[Information given]

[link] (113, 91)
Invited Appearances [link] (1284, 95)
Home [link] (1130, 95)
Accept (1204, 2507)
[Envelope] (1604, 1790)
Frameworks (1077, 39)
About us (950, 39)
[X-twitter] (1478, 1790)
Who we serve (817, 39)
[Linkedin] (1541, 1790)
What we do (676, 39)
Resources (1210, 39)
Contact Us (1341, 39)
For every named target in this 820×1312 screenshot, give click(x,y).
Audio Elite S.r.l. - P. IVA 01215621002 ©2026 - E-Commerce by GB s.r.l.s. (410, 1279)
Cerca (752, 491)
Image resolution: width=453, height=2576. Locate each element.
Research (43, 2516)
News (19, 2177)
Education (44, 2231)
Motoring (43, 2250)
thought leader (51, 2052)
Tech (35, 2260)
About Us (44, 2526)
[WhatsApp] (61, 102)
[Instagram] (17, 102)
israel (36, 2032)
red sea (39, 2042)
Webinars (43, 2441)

[/Information given]

**The problem**
After reading the listing, copy all of it out exactly.

**Answer box**
[link] (113, 91)
Invited Appearances [link] (1284, 95)
Home [link] (1130, 95)
Accept (1204, 2507)
[Envelope] (1604, 1790)
Frameworks (1077, 39)
About us (950, 39)
[X-twitter] (1478, 1790)
Who we serve (817, 39)
[Linkedin] (1541, 1790)
What we do (676, 39)
Resources (1210, 39)
Contact Us (1341, 39)
For every named target in this 820×1312 screenshot, give click(x,y).
Audio Elite S.r.l. - P. IVA 01215621002 ©2026 - E-Commerce by GB s.r.l.s. (410, 1279)
Cerca (752, 491)
Image resolution: width=453, height=2576. Locate each element.
Research (43, 2516)
News (19, 2177)
Education (44, 2231)
Motoring (43, 2250)
thought leader (51, 2052)
Tech (35, 2260)
About Us (44, 2526)
[WhatsApp] (61, 102)
[Instagram] (17, 102)
israel (36, 2032)
red sea (39, 2042)
Webinars (43, 2441)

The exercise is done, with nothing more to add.